I need one or three of them!


----------



## Deleted member 117362 (Sep 17, 2017)

T. Mainus said:


> I did get it from Multitek. I was dealing with the guy in Minnesota directly at first because he was closer to me than Multitek was. It just didn't work out so I drove up to Multitek and picked it up there. I never heard anything about there being two of them though. This was the only one the guy mentioned. The stickers on it say Timber Devil, so I'm not sure just how old it is. They thought 10 years old but I think it might be older. Been trying to find out some info on it but haven't had much time to yet. Everything works, they put a new cylinder on the log lift for me because the guy who had it did not use it so he removed it. He used that hydraulic port to run some kind of self feeding wagon that they dumped rounds into. The guys just turned around and grabbed rounds from the wagon. It was one of those things that the timing was terrible but I couldn't pass it up being that it was so close to me. There was a really nice one for sale down in Texas for a good price but getting it shipped to Wisconsin was pretty pricey. Already sold the TW-5, that was gone in 3 days. Now trying to sell my new conveyor that we bought last year that won't get used anymore.


Would like to see that in action!! Nice.


----------



## MontanaResident (Sep 17, 2017)

farmer steve said:


> i should have bought all 3 they had in stock.



Damn right! That's a steal.


----------



## cantoo (Sep 17, 2017)

Splitter was $500. marque tent was $300, Shelter was $600. Wife says to sell the shelter, too small for the sawmill and she's tired of me whining about it. Another sale on 2 weeks and they sell the shelters too so hoping to get the 30x 65 one. Will be able to keep mills and a stock of logs inside of it for the winter work no matter what it's doing outside. It only went for $ 2700 this sale but was planning to just get 2 of the 20x30' ones instead.
These shelters are cheaply made but all I need them for is 3 or 4 years and my other building will be done by then, it's 32x 80'.
Sandhill, are these shelters, car hoists, tool benches from China not doing the auction route around Michigan? They've been selling them for about 3 years over here. Sometimes prices are crazy high and the next time they are in my price range.


----------



## Sandhill Crane (Sep 17, 2017)

Follow up on post #12. UHMW. As yet untested...


----------



## unclemoustache (Sep 17, 2017)

jrider said:


> Hope you enjoyed but that's about the last place I'm buying a steak from.

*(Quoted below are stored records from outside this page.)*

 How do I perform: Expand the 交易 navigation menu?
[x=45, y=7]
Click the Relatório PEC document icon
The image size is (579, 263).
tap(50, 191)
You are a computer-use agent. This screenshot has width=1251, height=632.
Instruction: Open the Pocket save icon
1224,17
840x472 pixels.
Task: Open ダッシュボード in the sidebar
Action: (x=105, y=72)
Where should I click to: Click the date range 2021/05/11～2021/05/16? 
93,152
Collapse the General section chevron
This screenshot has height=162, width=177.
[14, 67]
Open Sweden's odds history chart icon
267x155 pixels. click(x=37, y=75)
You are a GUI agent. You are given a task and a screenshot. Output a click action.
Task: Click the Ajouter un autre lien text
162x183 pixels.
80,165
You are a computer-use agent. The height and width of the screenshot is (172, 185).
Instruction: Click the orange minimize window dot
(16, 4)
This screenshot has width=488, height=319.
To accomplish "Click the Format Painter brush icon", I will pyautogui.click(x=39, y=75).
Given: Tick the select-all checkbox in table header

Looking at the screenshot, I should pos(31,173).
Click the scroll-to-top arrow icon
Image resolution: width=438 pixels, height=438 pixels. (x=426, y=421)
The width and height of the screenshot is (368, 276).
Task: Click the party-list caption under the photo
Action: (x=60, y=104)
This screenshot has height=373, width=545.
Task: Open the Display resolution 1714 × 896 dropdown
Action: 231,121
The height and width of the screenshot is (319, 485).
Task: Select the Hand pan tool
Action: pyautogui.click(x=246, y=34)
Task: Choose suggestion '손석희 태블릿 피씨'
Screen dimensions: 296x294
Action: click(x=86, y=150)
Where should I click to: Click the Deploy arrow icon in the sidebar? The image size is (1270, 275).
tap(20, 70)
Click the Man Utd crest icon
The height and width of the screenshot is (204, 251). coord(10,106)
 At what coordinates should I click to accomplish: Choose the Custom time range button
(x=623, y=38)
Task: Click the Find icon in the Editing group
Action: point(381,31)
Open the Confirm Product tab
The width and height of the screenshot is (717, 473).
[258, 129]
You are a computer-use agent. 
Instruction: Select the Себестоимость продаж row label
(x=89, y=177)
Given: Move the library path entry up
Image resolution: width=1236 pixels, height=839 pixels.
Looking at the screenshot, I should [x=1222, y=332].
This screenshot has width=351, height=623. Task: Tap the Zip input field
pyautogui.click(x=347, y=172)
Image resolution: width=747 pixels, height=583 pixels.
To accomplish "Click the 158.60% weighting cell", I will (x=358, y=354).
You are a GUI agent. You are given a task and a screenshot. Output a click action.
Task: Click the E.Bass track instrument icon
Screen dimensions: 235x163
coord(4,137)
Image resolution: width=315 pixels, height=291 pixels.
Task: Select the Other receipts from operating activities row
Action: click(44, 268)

There is a "steakhouse" about 3 blocks from me, but I've never liked their steaks. Bad cuts of meat and/or poorly cooked. I don't go there anymore. I was really impressed with Applebees the two times I've been there. Really good cut, really well cooked!


----------



## Bobby Kirbos (Sep 18, 2017)

Not today, but I did add a small sledge hammer to my tool collection.

Back story -- My 6yr old wants to do everything that his daddy does. Obviously, an 8# sledge is out of the question. I bought a 2# "engineer's hammer" from Harbor Freight and replaced the 16" handle with a 22" handle. The weight is perfect for him. 
(2# for a 50# kid is the same ratio as an 8# for a 200# adult)

After about 6 swings, he looked like he has been swinging the thing for years. His aim is quite good and the hammer comes down with power.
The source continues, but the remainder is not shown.